» About this exercise: Transcribe verbatim the span of lines that opens with the line containing "Instruction: Click the F profile avatar" and closes with the last line of the data below.

╭─ Source data

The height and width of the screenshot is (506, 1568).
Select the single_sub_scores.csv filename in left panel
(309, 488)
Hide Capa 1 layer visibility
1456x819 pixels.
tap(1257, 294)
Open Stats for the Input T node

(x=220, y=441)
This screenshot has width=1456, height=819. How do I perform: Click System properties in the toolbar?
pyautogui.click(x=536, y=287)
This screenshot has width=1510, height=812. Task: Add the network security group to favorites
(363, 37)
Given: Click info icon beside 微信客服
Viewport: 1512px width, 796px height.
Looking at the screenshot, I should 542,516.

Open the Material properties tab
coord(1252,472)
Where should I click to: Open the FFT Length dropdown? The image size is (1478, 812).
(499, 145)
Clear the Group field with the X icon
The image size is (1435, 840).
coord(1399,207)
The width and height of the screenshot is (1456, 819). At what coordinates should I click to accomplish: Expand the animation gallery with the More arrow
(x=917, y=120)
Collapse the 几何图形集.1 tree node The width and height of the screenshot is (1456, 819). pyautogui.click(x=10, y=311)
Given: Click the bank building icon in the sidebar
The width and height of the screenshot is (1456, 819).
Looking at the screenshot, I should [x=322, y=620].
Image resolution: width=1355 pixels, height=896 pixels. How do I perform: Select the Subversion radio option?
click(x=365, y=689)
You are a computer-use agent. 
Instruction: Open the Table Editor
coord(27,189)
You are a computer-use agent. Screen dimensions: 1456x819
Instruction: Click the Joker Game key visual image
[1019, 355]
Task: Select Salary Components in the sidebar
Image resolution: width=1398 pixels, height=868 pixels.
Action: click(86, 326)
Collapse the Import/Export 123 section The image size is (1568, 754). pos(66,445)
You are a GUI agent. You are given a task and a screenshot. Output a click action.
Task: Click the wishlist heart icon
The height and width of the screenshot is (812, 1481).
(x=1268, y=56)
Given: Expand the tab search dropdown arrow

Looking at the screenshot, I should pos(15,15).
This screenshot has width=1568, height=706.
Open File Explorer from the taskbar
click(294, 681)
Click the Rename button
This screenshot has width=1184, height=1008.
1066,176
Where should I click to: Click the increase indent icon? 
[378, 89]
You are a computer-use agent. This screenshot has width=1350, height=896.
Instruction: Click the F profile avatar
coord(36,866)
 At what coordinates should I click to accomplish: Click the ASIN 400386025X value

╰─

» Written reply:
Instruction: Click the F profile avatar
coord(36,866)
 At what coordinates should I click to accomplish: Click the ASIN 400386025X value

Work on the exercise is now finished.